Конечно, Исаак был человеком вдохновения. У меня такое впечатление, что если бы существовал какой-то внутренний магнитофон, то Дунаевский оставил бы по себе наследство, которого хватило б по количеству на композиторов всего XX века.
Мне даже кажется, когда он говорил, то слышал произносимые слова в музыке. В этом смысле Исаак был человек необыкновенный, хотя и абсолютно земной. Он понимал юмор, сам любил шутить.
У него не всегда были удачи (я говорю о музыкальных успехах), что позволило такому остряку, как Никита Богословский, высказаться:
— Иссяк Осипович!
На эту остроту я ответил:
— Тебе когда-нибудь придется петь: «Были когда-то и мы Исааками», Никита!
Дунаевский никогда не завидовал коллегам, а всегда только радовался их успехам. Он отбрасывал моральные качества людей. И говорил:
— Это дело исследователей другой области. Я же, как музыкант, должен оценивать их только с музыкальной точки зрения.
Конечно, есть теория, что негодяй не может быть талантом… На эту тему мы не говорили.
Я хотел бы рассказать о том трагическом моменте, когда человек покидает мир земной. Да, Исаак умер трагически. Он умер в одиночестве. Случайно, как всякий недуг, инфаркт поразил его в утренний час, когда никого из домашних не оказалось. Все были заняты своими делами, а он, наверное, должен был вот-вот выйти для того, чтобы поехать на киностудию. По-моему, машина его ждала внизу.
Итак, он умер трагически в возрасте 55 лет, то есть в ту пору, когда человек становится взрослым, мудрым и только начинает выдавать полноценную продукцию… Замыслов у Исаака было очень много. Я приготовил для него материал к оперетте, которая называлась бы «Ее голубые глаза».
Дунаевскому мое либретто очень понравилось, мы думали договориться с поэтами, но…
С его уходом из жизни — из страны ушла песня. Так почувствовали мы, кто любил и кто знал его хорошо.
Я хочу рассказать только об одном эпизоде этой большой трагедии.
Новодевичье кладбище. Вырыта могила, и стоит мать — 80-летняя женщина. Ее поддерживает брат Исаака — Зиновий. И она должна увидеть, как сейчас опустится гроб с ее сыном, с ее гордостью, с ее мальчиком, который выстрадал так много в своей жизни, который хлебнул горя и с женщинами, и со своими детьми…
Когда мы поднесли гроб к могильной яме, чтобы его опустить, то поняли, что сейчас произойдет вторая смерть: сердце матери не выдержит, оно разорвется!..

============

_ЗАДАНИЕ A:_ Перепишите без изменений записи начиная со строки, в которой есть «The image size is (1351, 1082).», и заканчивая строкой, в которой есть «pos(149,68)», включая обе эти строки.

============

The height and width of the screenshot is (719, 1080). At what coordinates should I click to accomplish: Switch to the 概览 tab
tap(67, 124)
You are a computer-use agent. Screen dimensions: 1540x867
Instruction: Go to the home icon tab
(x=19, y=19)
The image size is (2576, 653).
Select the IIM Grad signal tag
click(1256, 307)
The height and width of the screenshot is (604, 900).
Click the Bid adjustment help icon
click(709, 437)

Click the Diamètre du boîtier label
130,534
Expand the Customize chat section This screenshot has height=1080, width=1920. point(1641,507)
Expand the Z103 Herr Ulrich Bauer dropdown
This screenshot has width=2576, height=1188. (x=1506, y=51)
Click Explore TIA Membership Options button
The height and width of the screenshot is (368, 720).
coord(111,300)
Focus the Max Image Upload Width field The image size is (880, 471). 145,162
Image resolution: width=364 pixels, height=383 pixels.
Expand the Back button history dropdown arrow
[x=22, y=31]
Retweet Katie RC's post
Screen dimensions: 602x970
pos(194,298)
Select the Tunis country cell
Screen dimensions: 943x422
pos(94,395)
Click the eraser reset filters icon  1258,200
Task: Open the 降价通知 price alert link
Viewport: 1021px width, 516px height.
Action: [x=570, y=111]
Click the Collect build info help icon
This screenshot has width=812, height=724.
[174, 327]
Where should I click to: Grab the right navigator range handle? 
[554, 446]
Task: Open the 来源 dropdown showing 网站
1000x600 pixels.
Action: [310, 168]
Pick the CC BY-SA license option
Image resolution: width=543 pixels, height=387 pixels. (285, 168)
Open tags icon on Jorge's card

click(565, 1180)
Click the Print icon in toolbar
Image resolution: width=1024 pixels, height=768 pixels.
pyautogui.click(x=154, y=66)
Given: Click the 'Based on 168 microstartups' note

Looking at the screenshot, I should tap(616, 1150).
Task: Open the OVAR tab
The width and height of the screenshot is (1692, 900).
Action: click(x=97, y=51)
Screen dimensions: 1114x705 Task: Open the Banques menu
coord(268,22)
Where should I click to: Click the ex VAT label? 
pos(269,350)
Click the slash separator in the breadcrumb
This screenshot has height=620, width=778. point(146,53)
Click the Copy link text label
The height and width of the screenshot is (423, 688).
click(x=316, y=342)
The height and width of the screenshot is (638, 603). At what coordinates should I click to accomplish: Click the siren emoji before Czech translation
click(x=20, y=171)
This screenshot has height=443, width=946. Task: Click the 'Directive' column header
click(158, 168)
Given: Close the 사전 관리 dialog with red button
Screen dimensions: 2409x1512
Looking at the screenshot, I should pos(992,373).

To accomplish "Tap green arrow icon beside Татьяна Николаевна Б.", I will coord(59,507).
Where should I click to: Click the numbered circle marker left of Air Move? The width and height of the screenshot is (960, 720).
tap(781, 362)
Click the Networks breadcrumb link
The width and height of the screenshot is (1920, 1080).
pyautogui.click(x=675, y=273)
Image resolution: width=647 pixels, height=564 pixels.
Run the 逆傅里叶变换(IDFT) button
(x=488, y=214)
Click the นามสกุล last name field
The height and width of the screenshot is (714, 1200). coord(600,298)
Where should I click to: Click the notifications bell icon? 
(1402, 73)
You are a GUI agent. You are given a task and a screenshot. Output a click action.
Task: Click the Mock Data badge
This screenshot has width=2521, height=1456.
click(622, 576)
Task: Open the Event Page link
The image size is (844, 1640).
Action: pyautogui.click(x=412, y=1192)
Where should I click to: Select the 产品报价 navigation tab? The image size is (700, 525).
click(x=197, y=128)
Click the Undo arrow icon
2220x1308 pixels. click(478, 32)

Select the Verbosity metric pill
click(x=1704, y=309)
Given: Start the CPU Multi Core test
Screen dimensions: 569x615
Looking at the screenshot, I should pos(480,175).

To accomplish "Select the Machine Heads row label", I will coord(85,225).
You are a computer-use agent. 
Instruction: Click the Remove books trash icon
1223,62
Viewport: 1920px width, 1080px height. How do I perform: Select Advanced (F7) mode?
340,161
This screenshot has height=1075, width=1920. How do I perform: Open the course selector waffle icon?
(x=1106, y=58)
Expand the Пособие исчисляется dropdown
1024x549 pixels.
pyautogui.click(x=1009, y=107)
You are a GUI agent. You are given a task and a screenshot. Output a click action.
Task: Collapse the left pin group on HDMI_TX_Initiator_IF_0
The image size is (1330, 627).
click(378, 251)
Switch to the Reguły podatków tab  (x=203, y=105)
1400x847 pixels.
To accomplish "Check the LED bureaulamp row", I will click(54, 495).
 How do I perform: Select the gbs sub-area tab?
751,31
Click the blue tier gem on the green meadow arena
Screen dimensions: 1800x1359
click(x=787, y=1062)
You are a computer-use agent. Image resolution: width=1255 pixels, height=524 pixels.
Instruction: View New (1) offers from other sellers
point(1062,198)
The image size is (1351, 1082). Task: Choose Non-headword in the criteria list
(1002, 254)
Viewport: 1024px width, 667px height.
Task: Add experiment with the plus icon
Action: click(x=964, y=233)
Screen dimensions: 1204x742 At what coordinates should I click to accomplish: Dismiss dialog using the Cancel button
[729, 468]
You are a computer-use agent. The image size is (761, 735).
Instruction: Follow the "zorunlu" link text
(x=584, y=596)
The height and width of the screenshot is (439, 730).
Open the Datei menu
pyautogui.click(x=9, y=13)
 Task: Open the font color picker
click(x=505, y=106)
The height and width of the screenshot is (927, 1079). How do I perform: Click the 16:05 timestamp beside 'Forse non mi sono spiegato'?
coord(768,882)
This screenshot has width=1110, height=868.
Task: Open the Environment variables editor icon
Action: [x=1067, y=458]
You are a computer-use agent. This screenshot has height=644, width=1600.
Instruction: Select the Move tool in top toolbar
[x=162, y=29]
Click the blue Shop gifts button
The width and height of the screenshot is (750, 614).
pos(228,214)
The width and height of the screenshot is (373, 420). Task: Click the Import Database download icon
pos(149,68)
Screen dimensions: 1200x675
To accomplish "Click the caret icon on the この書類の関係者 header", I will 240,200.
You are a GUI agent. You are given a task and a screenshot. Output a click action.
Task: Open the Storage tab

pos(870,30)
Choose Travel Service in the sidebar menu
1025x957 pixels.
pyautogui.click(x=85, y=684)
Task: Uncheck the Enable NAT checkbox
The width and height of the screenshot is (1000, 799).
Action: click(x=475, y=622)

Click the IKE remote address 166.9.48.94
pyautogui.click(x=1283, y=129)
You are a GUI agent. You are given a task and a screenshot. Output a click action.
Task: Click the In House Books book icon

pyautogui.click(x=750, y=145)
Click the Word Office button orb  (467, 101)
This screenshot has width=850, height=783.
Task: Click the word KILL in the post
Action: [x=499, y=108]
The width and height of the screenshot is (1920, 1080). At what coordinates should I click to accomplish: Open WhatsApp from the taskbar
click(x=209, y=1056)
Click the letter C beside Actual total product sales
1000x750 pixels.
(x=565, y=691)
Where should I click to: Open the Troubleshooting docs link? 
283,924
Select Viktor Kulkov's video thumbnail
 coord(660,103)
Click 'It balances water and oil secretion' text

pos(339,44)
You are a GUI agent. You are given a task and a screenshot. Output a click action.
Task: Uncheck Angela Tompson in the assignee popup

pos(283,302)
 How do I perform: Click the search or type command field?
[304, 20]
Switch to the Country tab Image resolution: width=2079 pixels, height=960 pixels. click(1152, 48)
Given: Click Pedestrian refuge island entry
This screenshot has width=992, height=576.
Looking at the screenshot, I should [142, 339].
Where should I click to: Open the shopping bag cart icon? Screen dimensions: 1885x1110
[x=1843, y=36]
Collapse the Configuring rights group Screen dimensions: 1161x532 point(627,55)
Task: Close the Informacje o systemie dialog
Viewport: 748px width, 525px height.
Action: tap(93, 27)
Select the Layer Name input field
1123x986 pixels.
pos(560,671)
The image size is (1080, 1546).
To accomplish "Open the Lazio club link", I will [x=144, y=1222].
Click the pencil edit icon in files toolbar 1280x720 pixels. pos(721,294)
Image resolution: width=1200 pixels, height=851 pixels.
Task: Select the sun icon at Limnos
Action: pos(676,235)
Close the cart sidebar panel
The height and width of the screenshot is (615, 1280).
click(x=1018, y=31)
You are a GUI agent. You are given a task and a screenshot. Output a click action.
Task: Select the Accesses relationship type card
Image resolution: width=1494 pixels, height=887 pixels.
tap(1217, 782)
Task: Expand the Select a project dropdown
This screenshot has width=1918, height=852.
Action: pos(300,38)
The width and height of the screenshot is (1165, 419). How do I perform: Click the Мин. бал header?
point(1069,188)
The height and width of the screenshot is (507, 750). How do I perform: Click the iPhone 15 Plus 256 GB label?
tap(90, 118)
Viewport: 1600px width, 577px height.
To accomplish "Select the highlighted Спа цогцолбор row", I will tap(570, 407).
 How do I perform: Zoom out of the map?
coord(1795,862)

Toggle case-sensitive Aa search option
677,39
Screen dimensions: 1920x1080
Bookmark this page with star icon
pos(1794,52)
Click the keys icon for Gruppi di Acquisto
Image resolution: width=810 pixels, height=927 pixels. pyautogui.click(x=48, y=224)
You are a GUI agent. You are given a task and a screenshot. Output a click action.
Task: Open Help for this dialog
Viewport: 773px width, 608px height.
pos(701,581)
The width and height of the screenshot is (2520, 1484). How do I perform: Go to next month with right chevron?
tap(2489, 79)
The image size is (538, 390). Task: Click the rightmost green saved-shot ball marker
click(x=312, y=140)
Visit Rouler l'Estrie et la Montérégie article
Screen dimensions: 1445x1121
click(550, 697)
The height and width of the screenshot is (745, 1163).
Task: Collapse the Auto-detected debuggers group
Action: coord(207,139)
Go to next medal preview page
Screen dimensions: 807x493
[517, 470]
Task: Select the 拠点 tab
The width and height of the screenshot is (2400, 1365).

============

_ЗАДАНИЕ B:_ Назовите всех людей, упомянутых по имени или фамилии в отрывке о Дунаевском, каждого по одному разу.

_РЕЗУЛЬТАТ ВЫПОЛНЕНИЯ A:_
The image size is (1351, 1082). Task: Choose Non-headword in the criteria list
(1002, 254)
Viewport: 1024px width, 667px height.
Task: Add experiment with the plus icon
Action: click(x=964, y=233)
Screen dimensions: 1204x742 At what coordinates should I click to accomplish: Dismiss dialog using the Cancel button
[729, 468]
You are a computer-use agent. The image size is (761, 735).
Instruction: Follow the "zorunlu" link text
(x=584, y=596)
The height and width of the screenshot is (439, 730).
Open the Datei menu
pyautogui.click(x=9, y=13)
 Task: Open the font color picker
click(x=505, y=106)
The height and width of the screenshot is (927, 1079). How do I perform: Click the 16:05 timestamp beside 'Forse non mi sono spiegato'?
coord(768,882)
This screenshot has width=1110, height=868.
Task: Open the Environment variables editor icon
Action: [x=1067, y=458]
You are a computer-use agent. This screenshot has height=644, width=1600.
Instruction: Select the Move tool in top toolbar
[x=162, y=29]
Click the blue Shop gifts button
The width and height of the screenshot is (750, 614).
pos(228,214)
The width and height of the screenshot is (373, 420). Task: Click the Import Database download icon
pos(149,68)

_РЕЗУЛЬТАТ ВЫПОЛНЕНИЯ B:_ Исаак Дунаевский; Никита Богословский; Зиновий, брат Исаака.